Musikrichtung: Das Saxophon ist 1844 von Adolphe Sax in Paris entwickelt worden. Es sollte eine Soundlücke zwischen Holz- und Blechblasinstrumenten in den Marsch- und Militärkapellen füllen und kam dort auch zunächst zum Einsatz. Es hat sich als noch relativ junges Musikinstrument im Laufe der ca. 160 Jahre alle möglichen Musikstile erobert: Das Saxophon ist heute mit seinem eigenen, unverwechselbaren Sound im Jazz, in der Rock- und Popmusik, in Big-Bands und zünftiger Blasmusik ebenso zu hören und zu Hause wie in Orchesterkonzerten, Kammermusik, „Neuer“ und Experimenteller Musik. Aufgrund seiner speziellen Obertoncharakteristik und Klangvariabilität ist es für fast alle Musikstile – auch für das Spiel klassischer oder sogenannter Alter Musik geeignet, obwohl es nicht aus dieser Zeitepoche stammt. Dabei stellt es mit seinem speziellen Sound oft auf reizvolle Art Hörgewohnheiten in Frage.

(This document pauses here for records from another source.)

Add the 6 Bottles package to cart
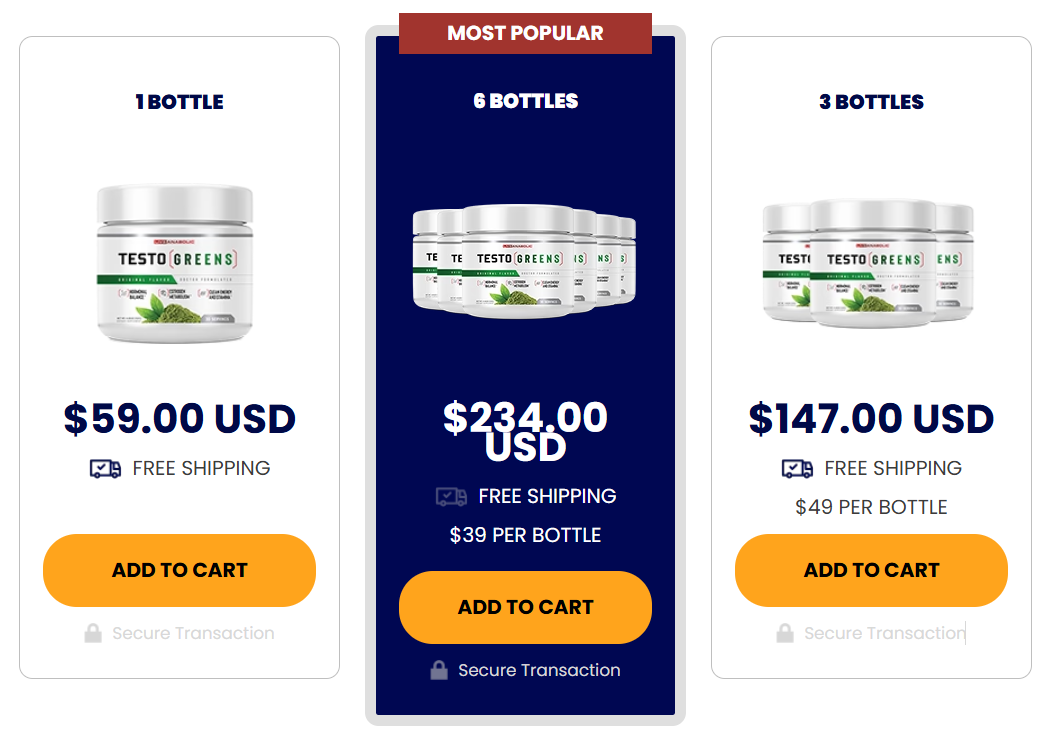Image resolution: width=1050 pixels, height=738 pixels. pos(525,607)

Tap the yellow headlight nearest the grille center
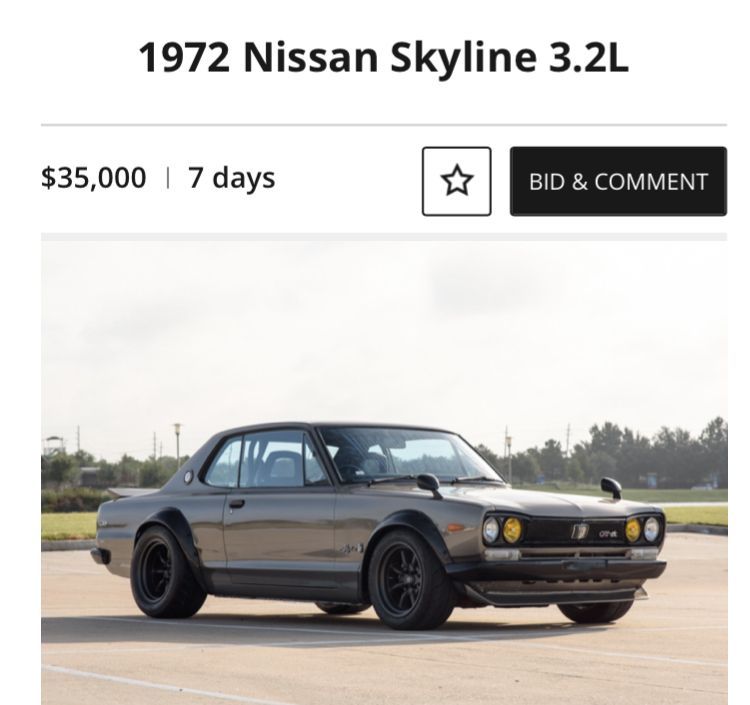(x=632, y=530)
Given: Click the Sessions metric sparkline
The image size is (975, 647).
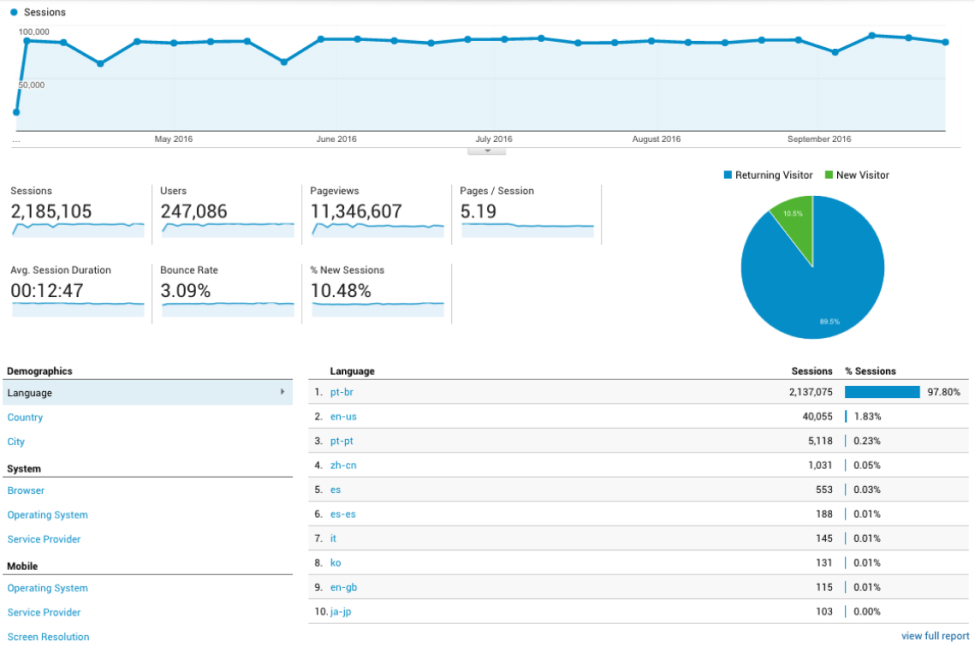Looking at the screenshot, I should (x=78, y=228).
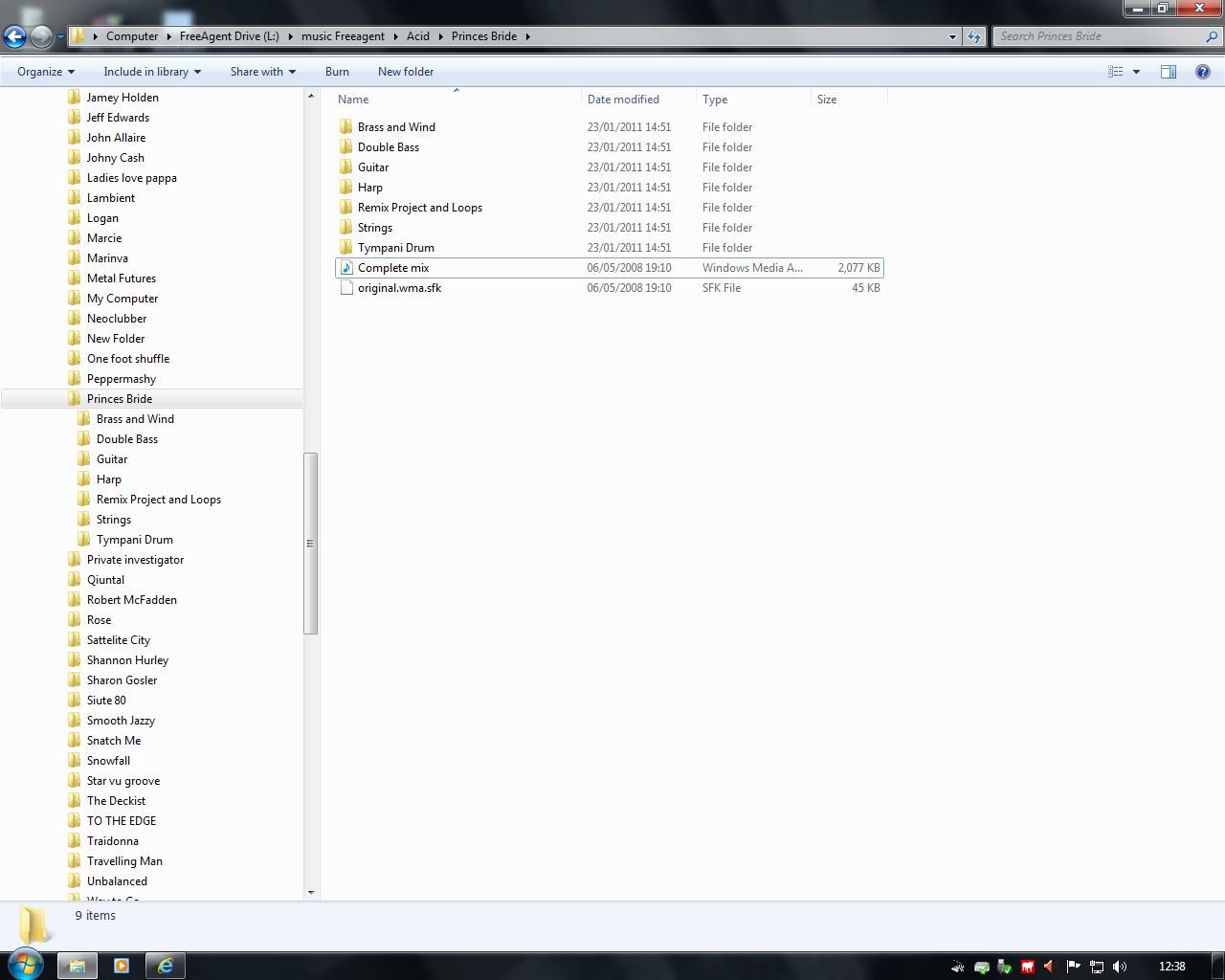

Einstiegsalter: Das mögliche Einstiegsalter liegt je nach körperlicher Konstitution bei ca. 8 -11 Jahren, auch Erwachsene oder ältere Menschen können noch Saxophon spielen lernen.
Voraussetzungen: Ob die entsprechenden Voraussetzungen gegeben sind, wird in einer Probestunde getestet.